Unmotivated lighting is now a problem in many areas. This could be problematic, so the creator of the path-tracing engine included a flashlight for players, similar to the one in Serious Sam 3. These sections now feel different because your flashlight lights up the long-dormant pyramids or crypts casting shadows over the surrounding area.
The path-traced renderinger now includes other light sources, such as power-ups. These can be used to illuminate the surrounding environment and act as emissive surface. Dynamic lighting flares are produced with each shot and every explosion. Mini-gun muzzle flash weapons create a dance of shadow and light around the area. Green laser bolts also do the same thing and every rocket explodes as it flies away. The extra show when you fire weapons makes it more impactful, since the original guns were not well-known for their incredible animations and sound.
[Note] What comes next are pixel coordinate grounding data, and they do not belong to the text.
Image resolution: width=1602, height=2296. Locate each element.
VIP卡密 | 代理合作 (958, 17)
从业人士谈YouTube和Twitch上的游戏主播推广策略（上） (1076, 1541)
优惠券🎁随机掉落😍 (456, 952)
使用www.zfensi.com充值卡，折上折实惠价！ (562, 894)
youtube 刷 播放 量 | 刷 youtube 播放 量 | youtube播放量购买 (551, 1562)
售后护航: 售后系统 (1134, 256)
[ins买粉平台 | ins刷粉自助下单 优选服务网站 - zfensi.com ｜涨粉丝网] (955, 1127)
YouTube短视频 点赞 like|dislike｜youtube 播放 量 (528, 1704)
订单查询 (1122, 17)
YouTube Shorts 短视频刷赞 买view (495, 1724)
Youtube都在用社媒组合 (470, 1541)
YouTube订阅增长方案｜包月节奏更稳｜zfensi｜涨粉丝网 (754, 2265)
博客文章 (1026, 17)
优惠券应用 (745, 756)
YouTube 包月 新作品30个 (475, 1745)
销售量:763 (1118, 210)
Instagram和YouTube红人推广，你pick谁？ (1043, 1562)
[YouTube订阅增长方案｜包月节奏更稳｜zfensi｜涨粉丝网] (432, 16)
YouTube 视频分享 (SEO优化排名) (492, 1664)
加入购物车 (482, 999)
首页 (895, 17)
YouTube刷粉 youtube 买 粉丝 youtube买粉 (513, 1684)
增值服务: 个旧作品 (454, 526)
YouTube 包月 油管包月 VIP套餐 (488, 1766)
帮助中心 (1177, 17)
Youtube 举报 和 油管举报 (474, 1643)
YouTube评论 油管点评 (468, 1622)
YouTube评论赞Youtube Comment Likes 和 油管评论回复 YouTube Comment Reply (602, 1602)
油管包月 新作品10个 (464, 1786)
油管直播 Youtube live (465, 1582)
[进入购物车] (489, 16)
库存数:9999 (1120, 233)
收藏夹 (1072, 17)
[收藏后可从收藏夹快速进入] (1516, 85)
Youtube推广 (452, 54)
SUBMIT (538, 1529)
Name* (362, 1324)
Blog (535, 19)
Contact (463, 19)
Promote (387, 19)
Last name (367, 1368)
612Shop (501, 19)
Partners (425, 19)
Transparent surfaces like water are a final touch. Water surfaces in the original Unreal were identical to the ones used in the game. They featured hyper-blue textures that mimicked water and had blue lights nearby. This was to emphasize the watery appearance. The engine’s path-traced version now has water fully reflective, capturing both the surrounding environment and the sky. Also, water reflects objects in realistic ways when you look through it. The game doesn’t support ray traced caustics in the water like Minecraft RTX. Instead, animated textures are used.
It’s a stunning overall result. The game achieves its overall goal of blending realism and originality well. There are some problems. For example, metallic materials such as metal may appear grainy in low-level lighting or complicated light paths. This makes them sparkle less convincingly, the higher you get down on the resolution ladder. Because the path tracer doesn’t have any volumetric representations for light transport, the fudge volumetric approximation is gone. The game also has no fog. Lens flares, also faked in the original game, are absent in the path traced version. Instead of post-process bloom they have been removed. Although this bloom is great for adding depth to scenes, some people may find it too intense. However, there are ways to adjust the intensity.
This game can be slow, however, it has a high level of detail culling. The option will remove dynamic objects from RT calculations. However, this game is path-traced, so objects may disappear in the distance. The setting can have a high to moderate impact on GPU performance. This is based on an RTX3090 running at 1440p. Changing the setting to ‘less” improved GPU performance by 15% compared to the ‘full setting. Although it is the most popular option, switching to low increases frame rate by 32 percent. Indoor scenes may see different levels of pop-in. This mod also uses a lot of CPU, so be aware of your processor usage. For gameplay above 60fps, you should use the “less” setting on your modern Intel or AMD CPUs.
Many PCs won’t be able to handle this game at high frame rates and high resolutions. An RTX2060 can barely stabilize at 1080p30 even with optimized settings. To achieve 60fps gaming at 60fps, you will need to lower the resolution to 720p. Even then, we are at the edge of stability. An RTX3080 can do the same thing at 1440p with similar settings but with a higher dynamic LOD. Concerning AMD GPUs: I tried to play Serious Sam with a Radeon RX6800XT but the game wouldn’t boot. I also read online that AMD GPUs were not yet fully supported. However, when they do, it will be a great test case. This is similar to Quake 2 RTX. In the absence of Nvidia Lightspeed Studios’ RT remasters, such projects are welcome.